Yeats + Friends

1372 Words3 Pages

‘No poet in our day has written more about his family and friends than Yeats, and no one has been more successful in enlarging them to heroic proportions.'

INTRODUCTION

I will begin this essay with a brief history of the life of William Butler Yeats in order to secure an understanding of the social and historical context from which he created his works. I will then go on to explain the broad development of Yeats's poetic form, style and technique showing in particular how his works can be separated into two separate periods providing a brief account of the influences in each period on his themes, context and subtexts. I will then discuss these points while, ‘commenting on a small group of poems' in particular …I will provide a detailed analysis drawing appropriate generalizations

BRIEF HISTORY

William Butler Yeats was born in Dublin on the 13 June 1865, living his life through the changeover from the Victorian to Modernist era. At the age of two William and his family followed his father, a Pre-Raphaelite painter to London where he lived from the age of two until he was sixteen. This was a difficult time for his family particularly his mother who longed for her home country of Ireland, consequently through her stories and songs as well as holidays, William was instilled with a very strong sense of Irish patriotism.
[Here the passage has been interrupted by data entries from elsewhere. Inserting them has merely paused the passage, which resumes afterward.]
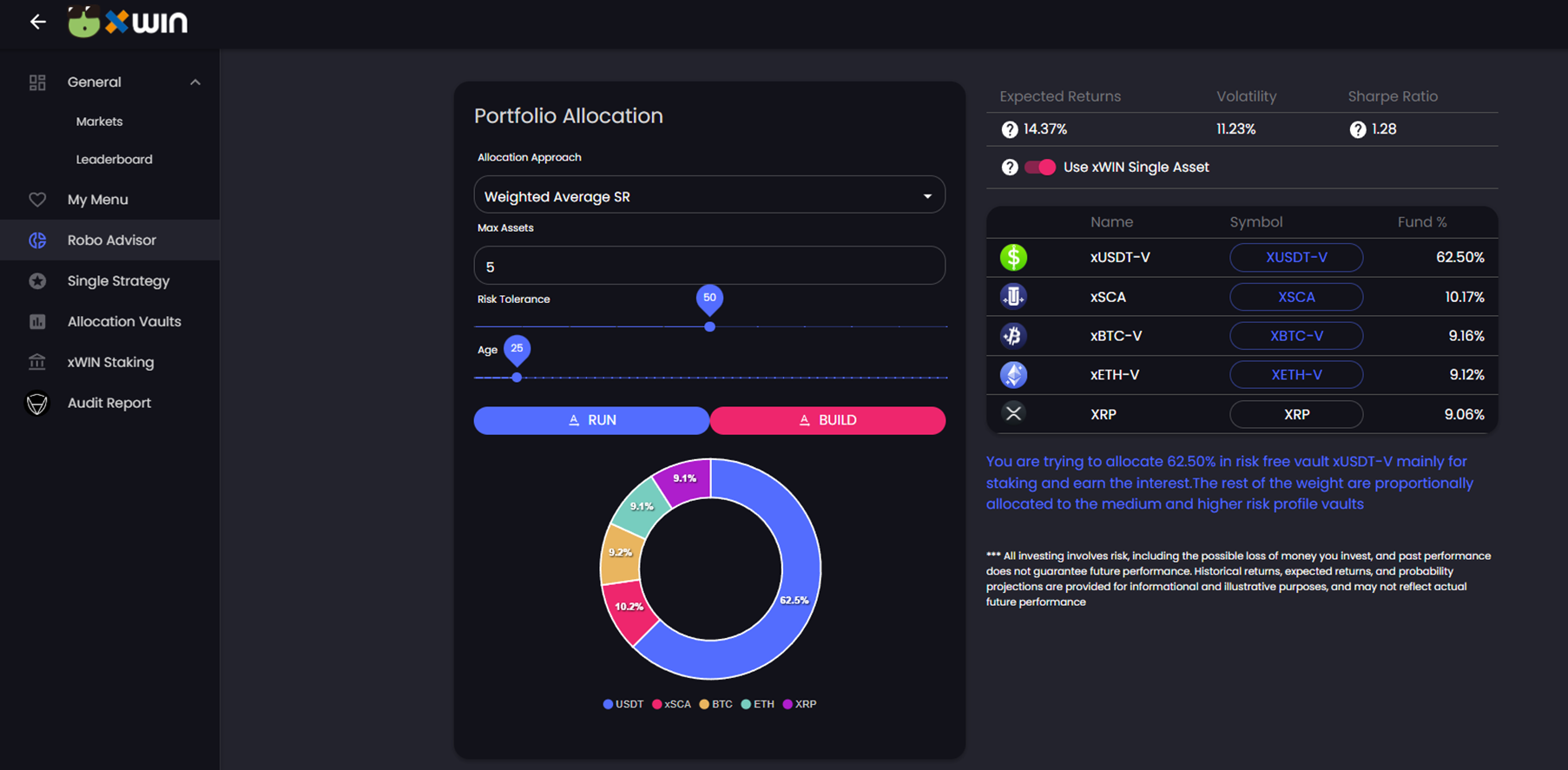The height and width of the screenshot is (770, 1568).
Task: Click the back arrow icon
Action: (37, 22)
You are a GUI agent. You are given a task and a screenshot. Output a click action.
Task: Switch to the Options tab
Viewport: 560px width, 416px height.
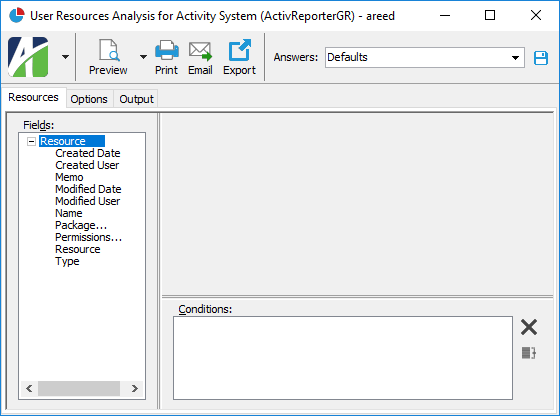click(x=89, y=99)
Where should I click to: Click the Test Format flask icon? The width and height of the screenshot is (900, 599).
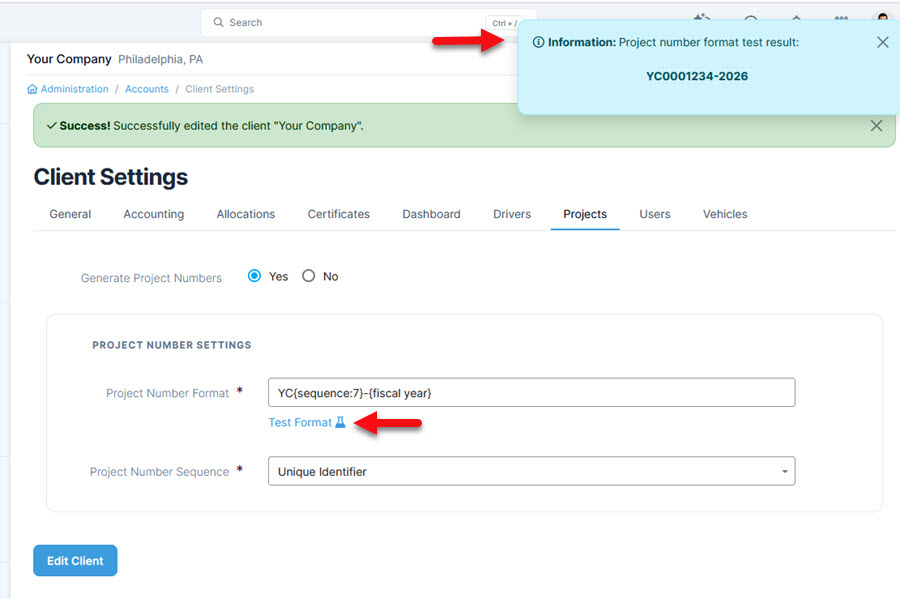point(340,423)
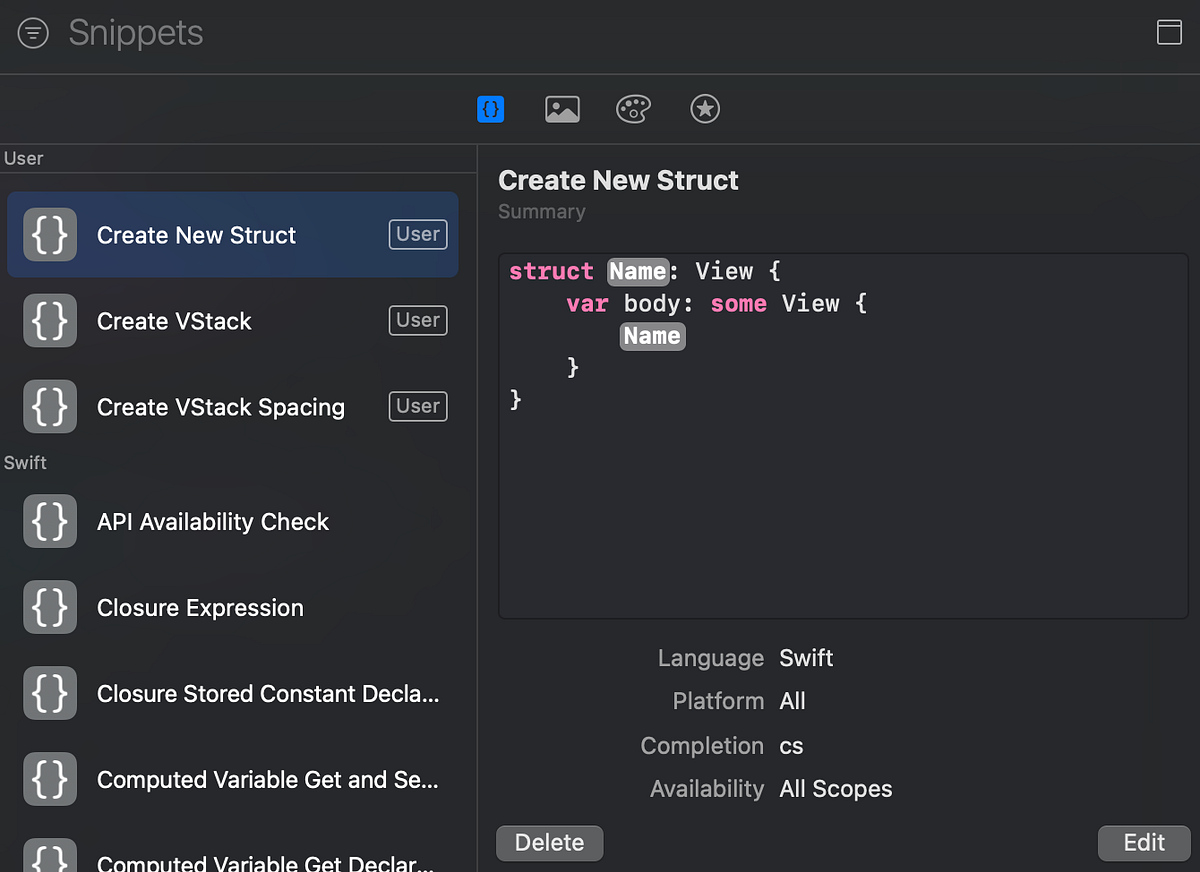Image resolution: width=1200 pixels, height=872 pixels.
Task: Select the Create New Struct snippet
Action: pos(196,234)
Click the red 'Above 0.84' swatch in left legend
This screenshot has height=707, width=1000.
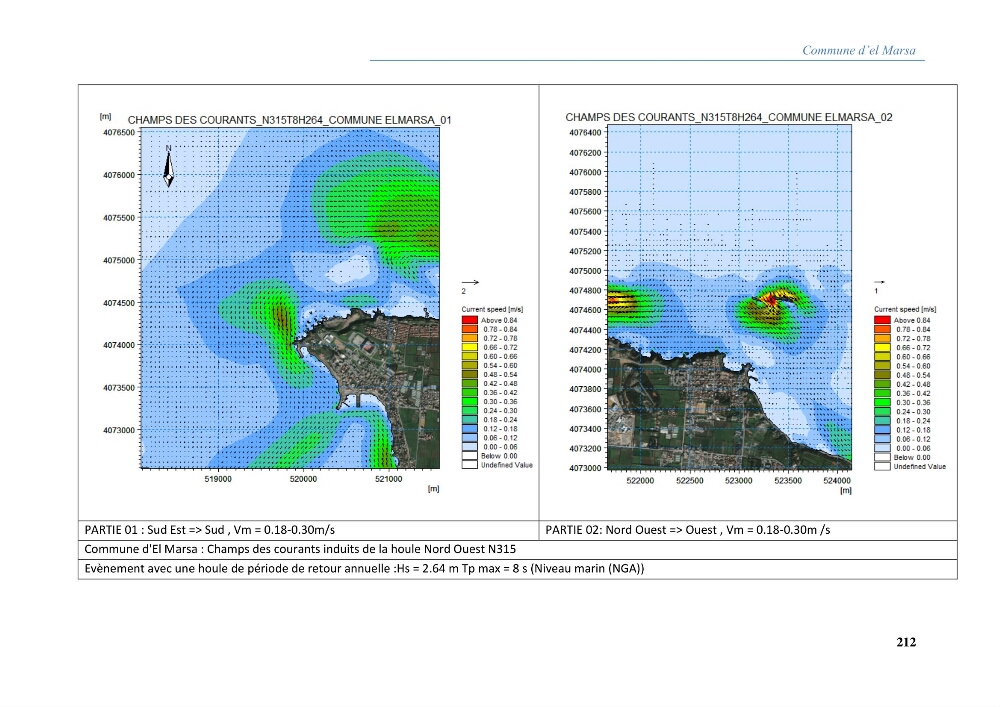pyautogui.click(x=469, y=320)
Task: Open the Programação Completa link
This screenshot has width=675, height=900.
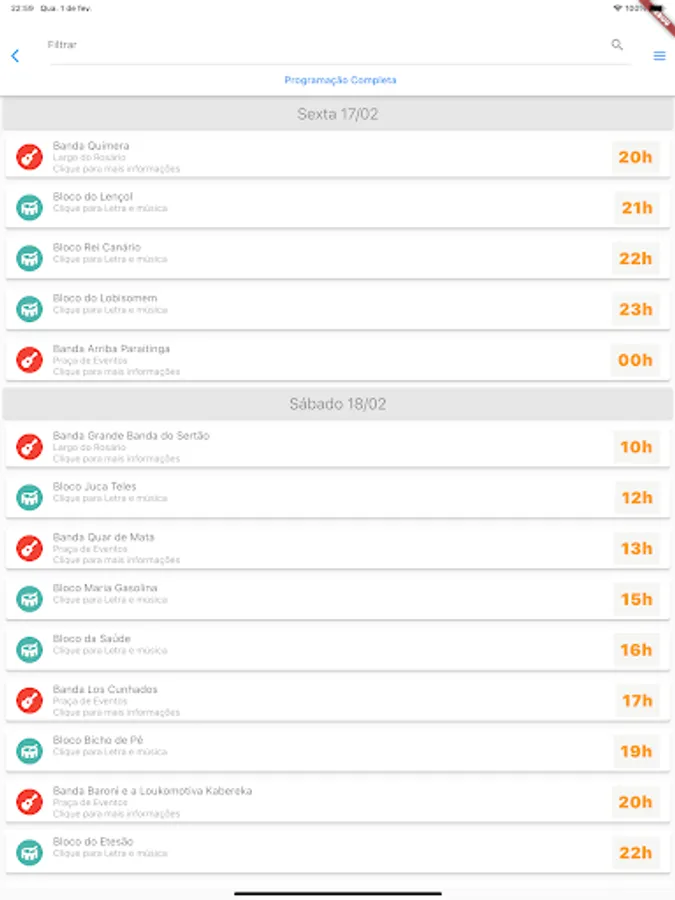Action: click(x=340, y=80)
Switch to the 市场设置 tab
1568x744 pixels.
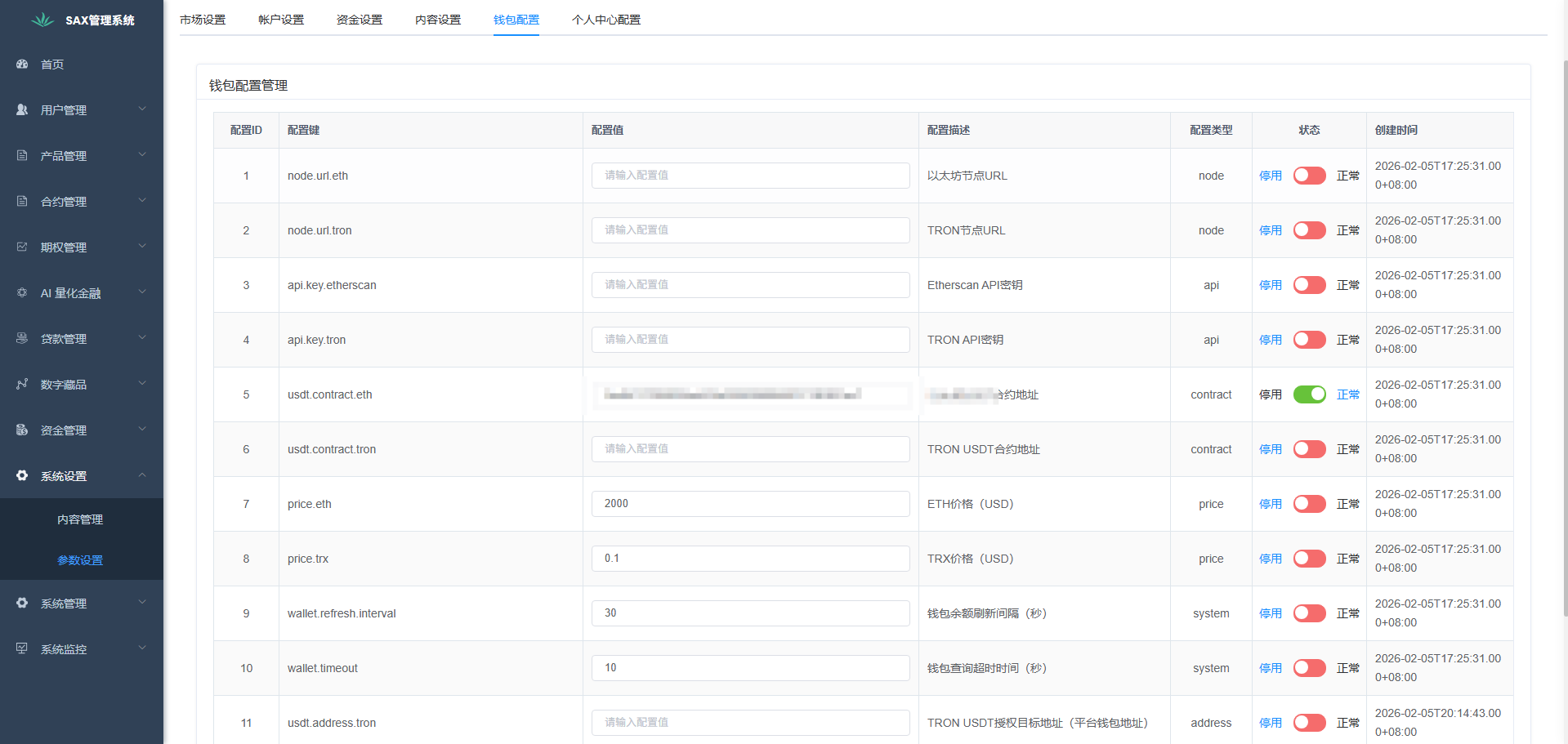203,20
William returned to Ireland in 1881 where he enrolled in the Dublin based, Metropolitan School of Art. Over the next five years he developed a fascination with literature as well as the occult and supernatural, William first published poems in 1885 in The Dublin University Review and formed the Dublin Lodge of the Hermetic society in 1886. In 1887 his family returned to London where a displaced Yeats became more focused on literature then ever. For the next few years William was primarily focused on identifying and expanding Irish heritage. He collaborated on Fairy and Folk Tales of the Irish Peasantry with George Russell and Douglas Hyde and injected Celtic influence into his works such as The Wonderings of Oisin and Other Poems. William eventually returned to Ireland permanently in 1896. Over the next decade he pursued various literary exploits including his involvement in the Irish literary revival and co-founding of the Abbey Theatre. Beside his roles as an Irish poet, playwright and mystic, William became involved in politics assuming the position of senator which developed his acclaim in the political sphere.